- Pictographs in 'Cueva Numero Uno'
- 18°28′03.61″N 70°08′05.86″W﻿ / ﻿18.4676694°N 70.1349611°W
- Periods: from 2,000 years ago
- Associated with: Taino, Carib, Igneri
- Location: north of San Cristobal
- Region: southern Dominican Republic

= Pomier Caves =

Series of caves in Dominican Republic

The Pomier Caves are a series of 55 caves located north of San Cristobal in the south of the Dominican Republic. They contain the largest collection of rock art in the Caribbean created since 2,000 years ago primarily by the Taíno people but also the Kalinago people and the Igneri, the pre-Columbian Indigenous inhabitants of the Bahamas, Greater Antilles, and some of the Lesser Antilles. These caves have been damaged by the uncontrolled mining of limestone nearby.

==Importance==

Archaeologists have described the importance of preserving these caves which were first discovered in 1851. The caves contain approximately 6,000 drawings, carvings and pictographs of birds, fish, reptiles, and human figures. The paintings were drawn with charcoal mixed with animal fat.
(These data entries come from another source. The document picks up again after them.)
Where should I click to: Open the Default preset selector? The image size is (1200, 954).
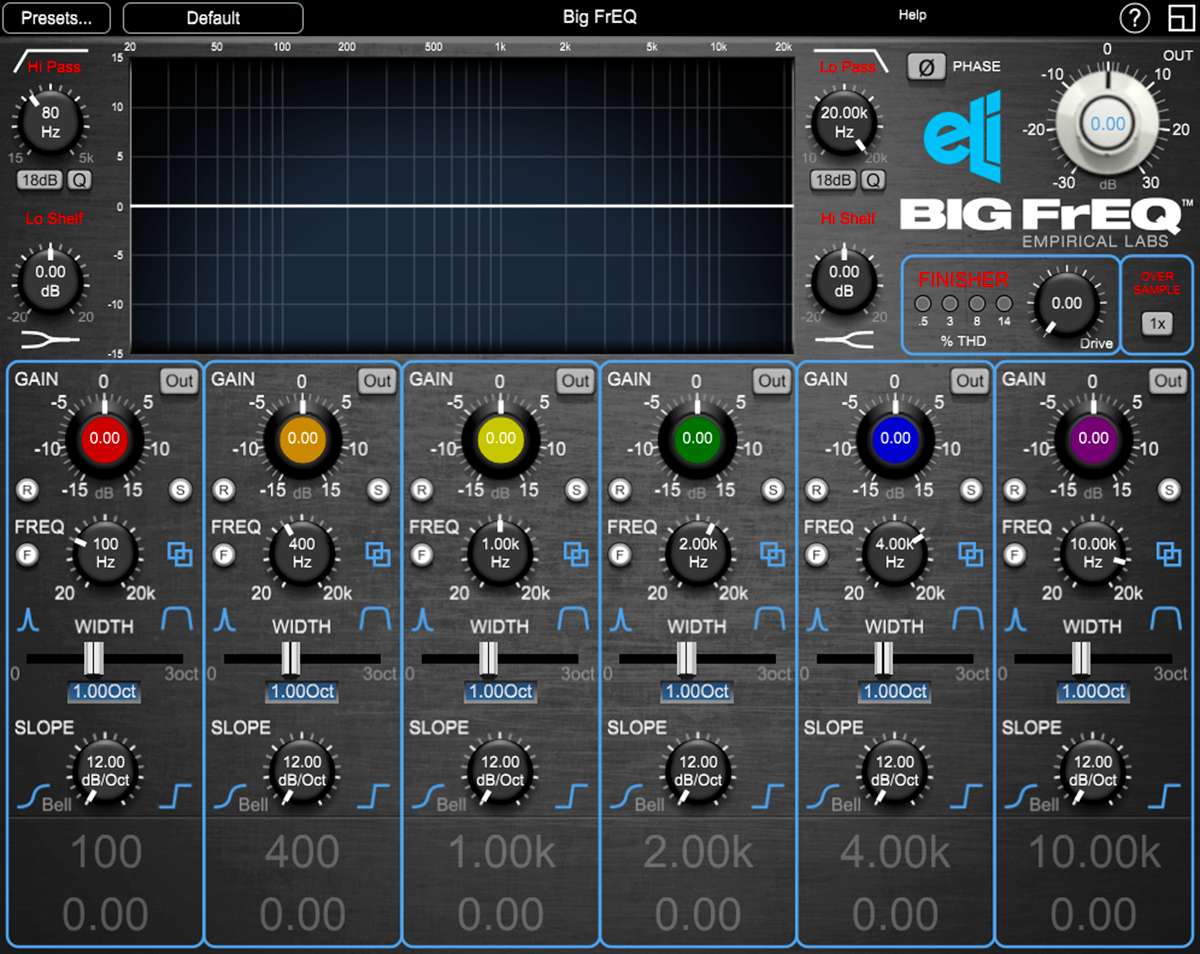pyautogui.click(x=213, y=18)
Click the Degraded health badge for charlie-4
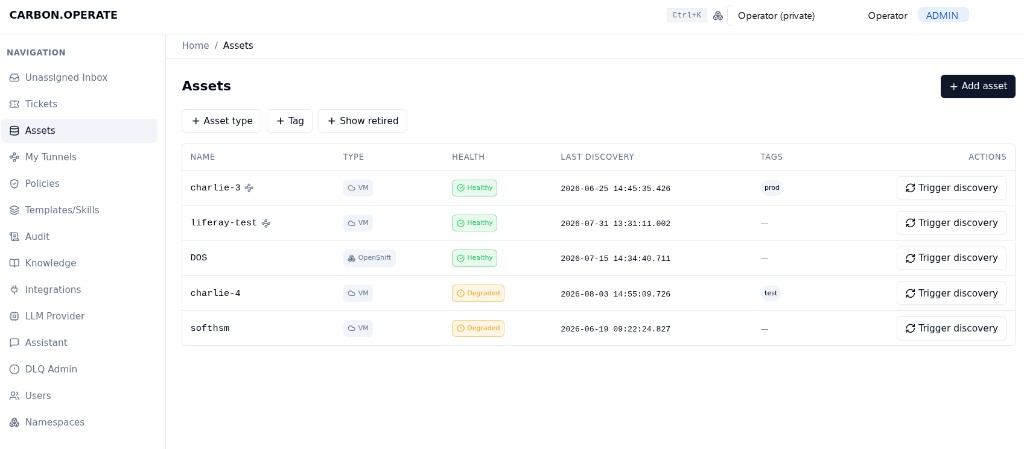This screenshot has width=1024, height=449. click(478, 293)
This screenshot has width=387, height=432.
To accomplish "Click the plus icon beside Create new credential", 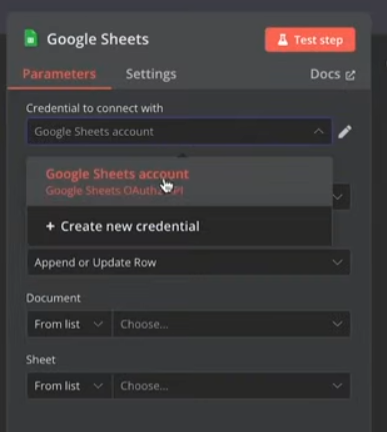I will [x=50, y=226].
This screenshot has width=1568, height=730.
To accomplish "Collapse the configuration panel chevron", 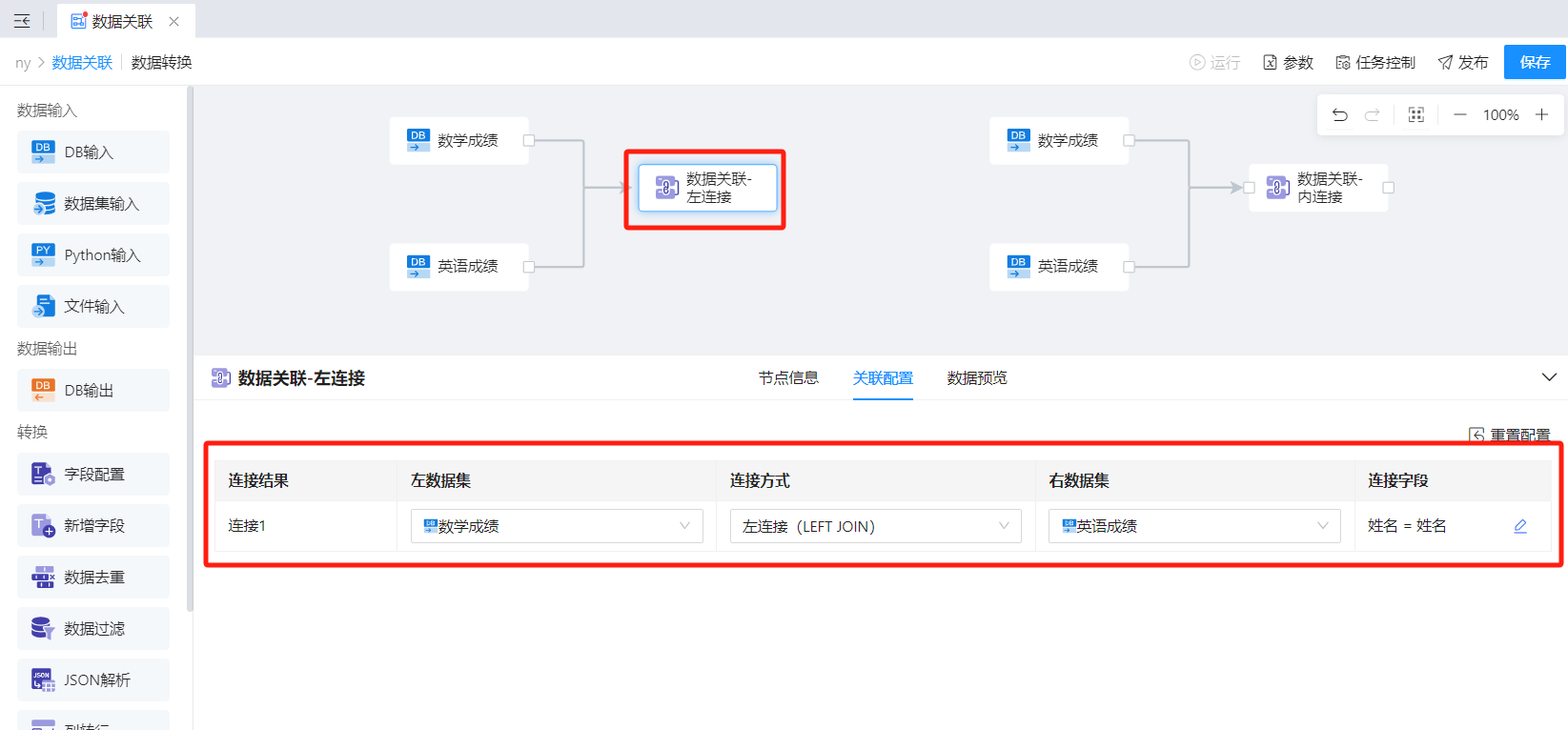I will click(1549, 377).
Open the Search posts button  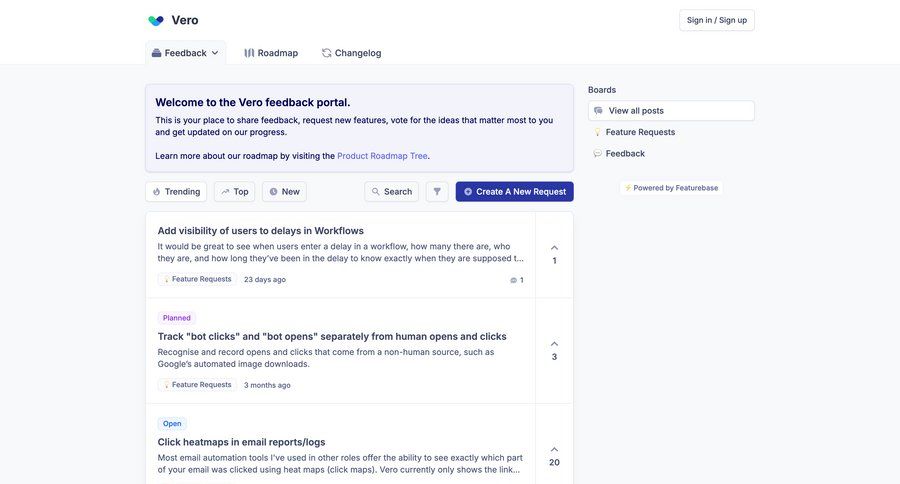click(391, 191)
Archaeologists say that the paintings have been protected by the natural humidity provided by the depth of the caves.

==Protection==
In 1996, the Anthropological Reserve of Cuevas de Borbón in San Cristóbal was enlarged to protect the El Pomier caves from limestone quarrying. This raised their protection category, and included them in the National System of Protected Areas, through the General Law on Environmental and Natural Resources, Law 64-00, which also gave instructions to the Secretariat de Estate supervising its application.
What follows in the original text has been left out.